Given records →

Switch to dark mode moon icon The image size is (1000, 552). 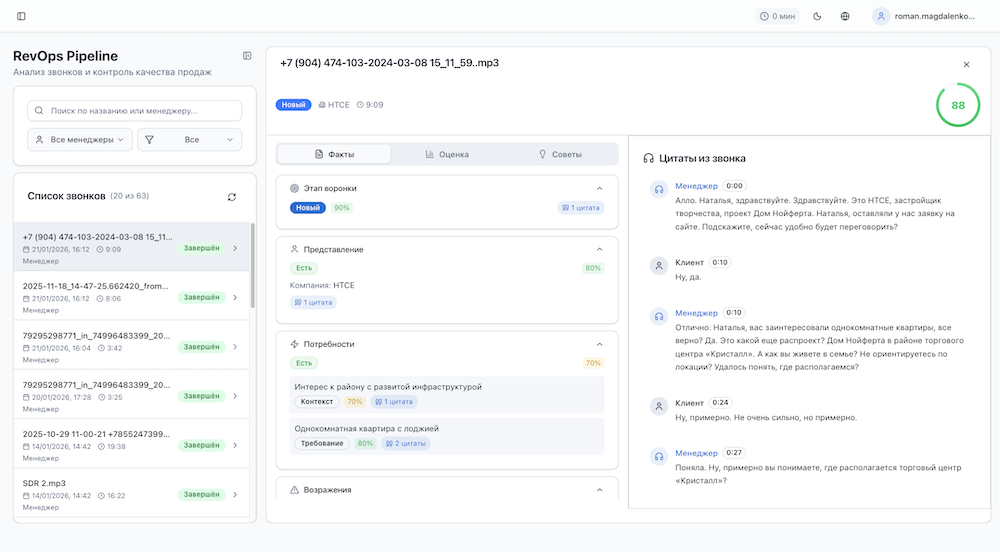(818, 16)
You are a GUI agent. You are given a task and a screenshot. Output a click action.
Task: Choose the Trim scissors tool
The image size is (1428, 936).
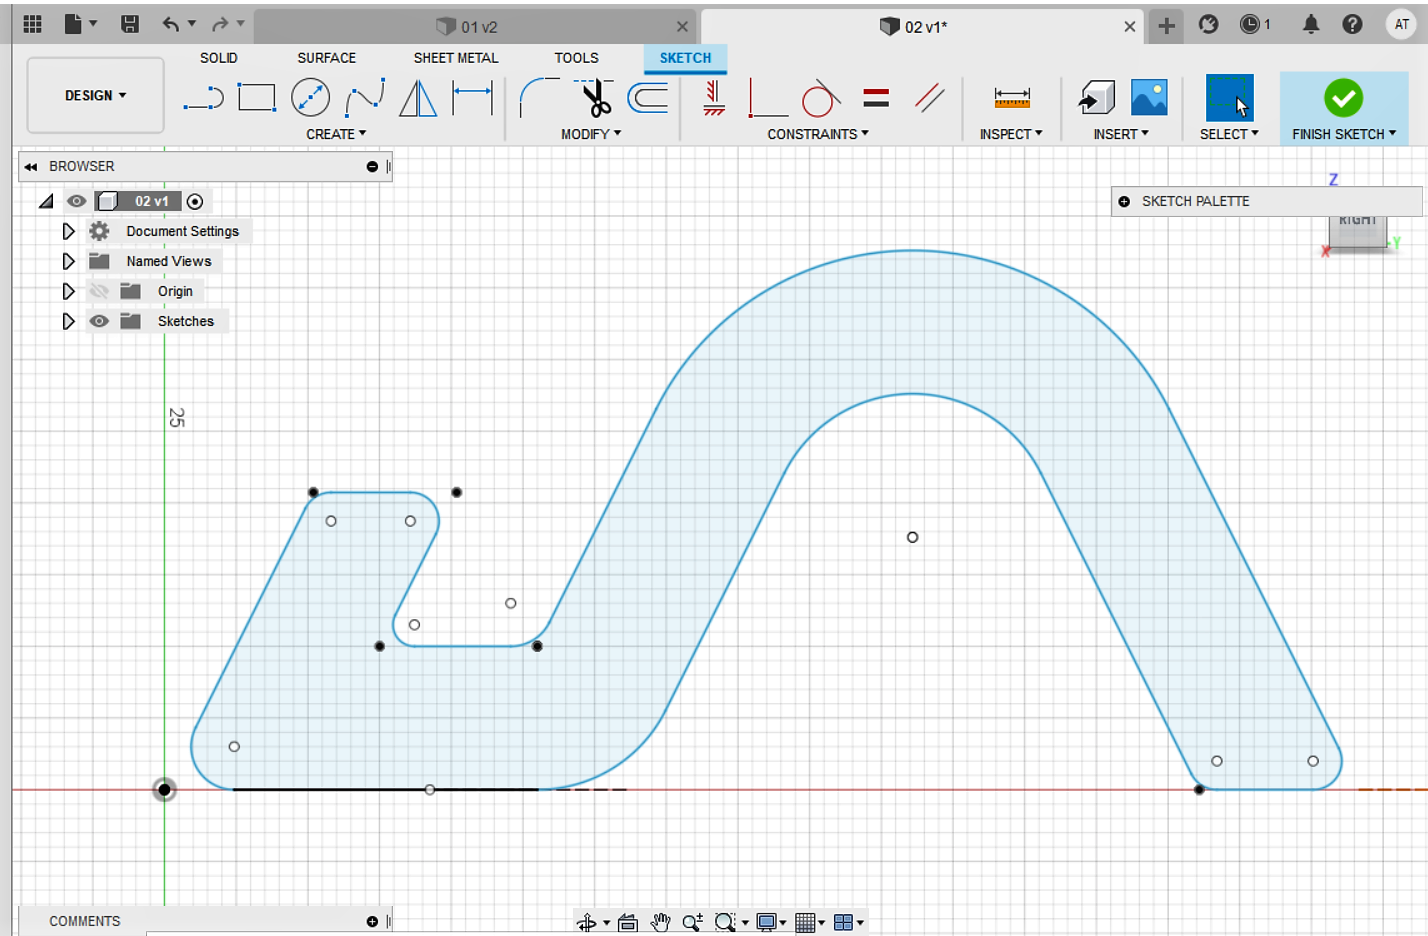596,98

Work to be completed →
Copy out the lines of the material word for word, starting at the line that contains "You are a GUI" and ending at the end of the material, both ends included. Leave the pictures out of your answer.

Written solution →
You are a GUI agent. You are given a task and a screenshot. Output a click action.
Task: Choose the Trim scissors tool
The image size is (1428, 936).
596,98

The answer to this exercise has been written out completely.